Wenn man, wie ich, zwischendrin mal anhalten und verschnaufen muss, können an einigen Stellen grandiose Tief- und Weitblicke genossen werden. Die guten Bergfahrer müssen dies halt während der Abfahrt nachholen. Ist dann dieses Monsterstück überstanden, können die restlichen 300 Höhenmeter bereits zur Regeneration gezählt werden.
Diese sehr außergewöhnliche Rampe stellt spezielle Anforderungen ans Material.
Ich kann mir nicht vorstellen, dass jemand nach einem Zwischenstopp wieder in die Look-Pedale einklicken kann. Um nicht wieder auf Feld Nr.1 beginnen zu müssen, ist es sehr hilfreich, wenn man MTB-Pedale montiert hat.
Dass eine bergtaugliche Übersetzung montiert sein sollte, versteht sich von selbst. Bei meinem Rad habe ich 30/27 drauf. Das reichte gerade noch so. Für eine größere Übersetzung sind meine Beine zu dünn und der Bauch zu dick. Um die Kraft auf den Boden zu bringen, sind breitere Reifen sehr hilfreich. Bei meinem 28 mm-Tourenpneu auf dem Hinterrad habe ich zusätzlich den Druck auf etwa 2 bis 3 Bar reduziert. Das erfordert aber, eine Pumpe mitzunehmen. Sonst könnte man sich auf der Abfahrt die Felge zerstören.

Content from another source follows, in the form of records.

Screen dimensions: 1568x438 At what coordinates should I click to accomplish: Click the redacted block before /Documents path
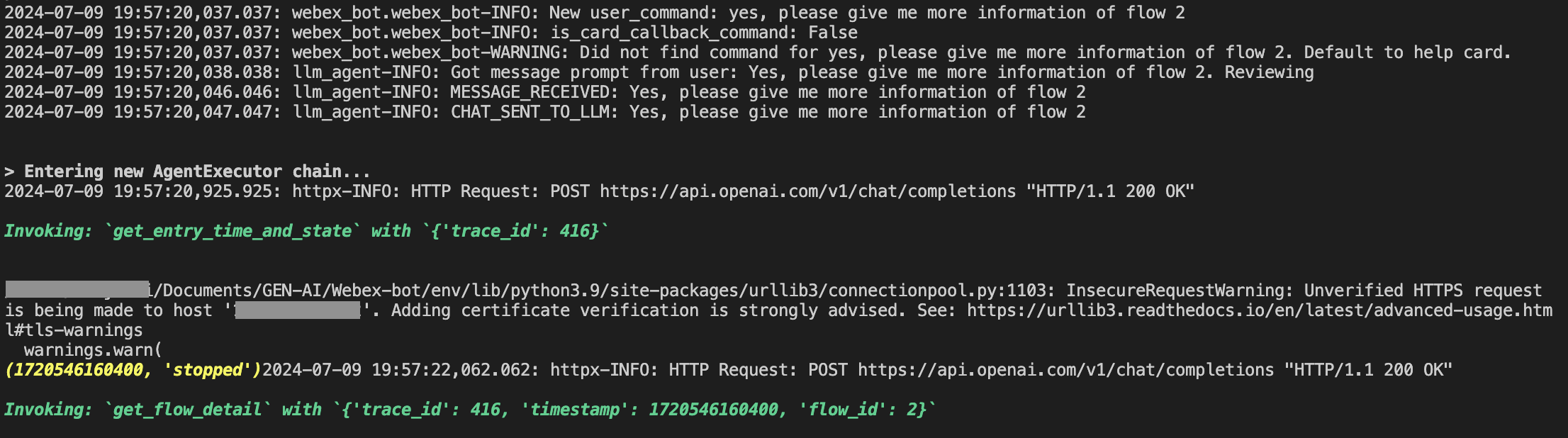coord(77,290)
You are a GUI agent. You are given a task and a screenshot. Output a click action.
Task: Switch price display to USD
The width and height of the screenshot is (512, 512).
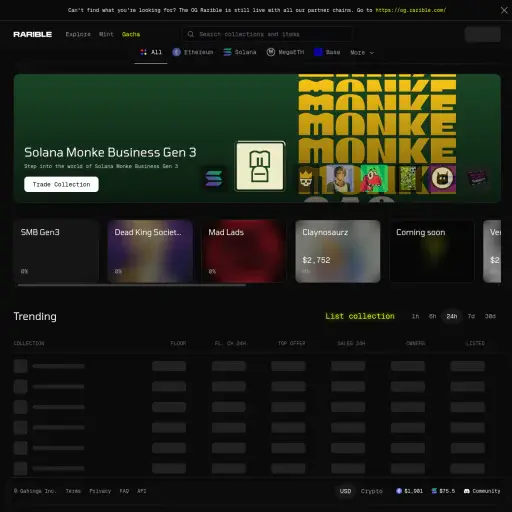click(x=345, y=491)
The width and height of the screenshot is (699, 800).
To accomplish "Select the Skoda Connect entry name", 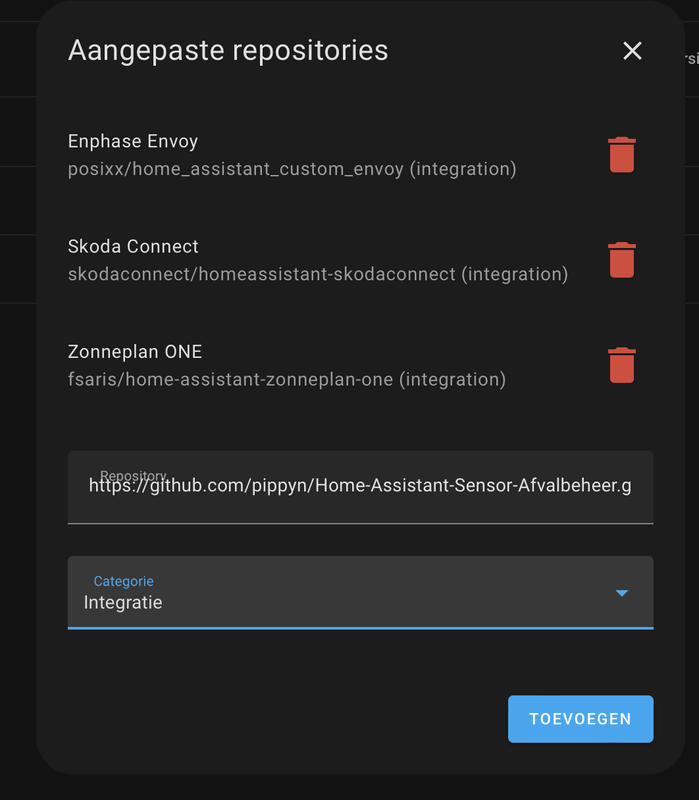I will 133,246.
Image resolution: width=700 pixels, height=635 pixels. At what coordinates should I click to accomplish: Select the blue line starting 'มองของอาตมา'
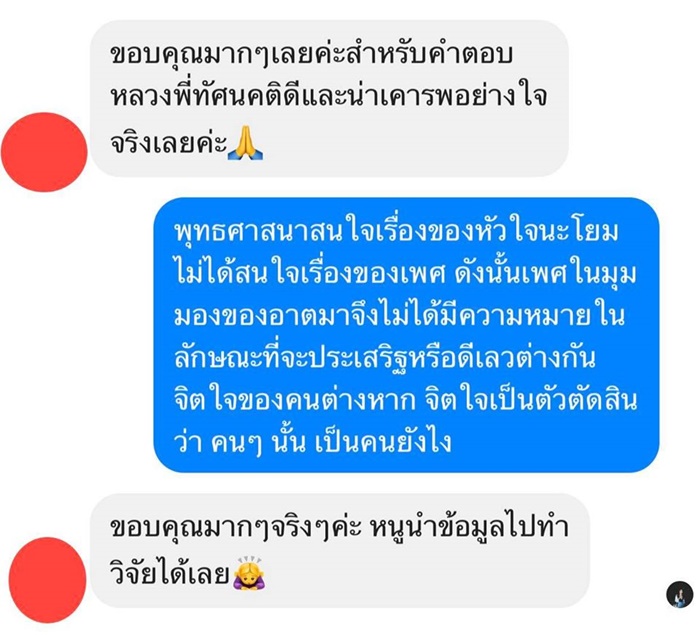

Bei einem solchen Unternehmen sind zudem ideale Verhältnisse wichtig. Obwohl der Großteil der Auffahrt durch den
Wald führt, dürfte es hier aufgrund der Südexposition im Sommer oder auch sonst bei warmem Wetter höllisch heiß werden. Sehr günstig ist es außerdem, wenn es am Vortag geregnet hat. Dann ist der Naturbelag noch feucht und bietet eine deutlich bessere Traktion. Der Asphalt sollte aber schon trocken sein.
Die Auffahrt ist mit ihren nur wenig über 1000 Höhenmetern für Walliser Verhältnisse recht kurz. Trotzdem gebe ich ihr klar fünf Härtesterne.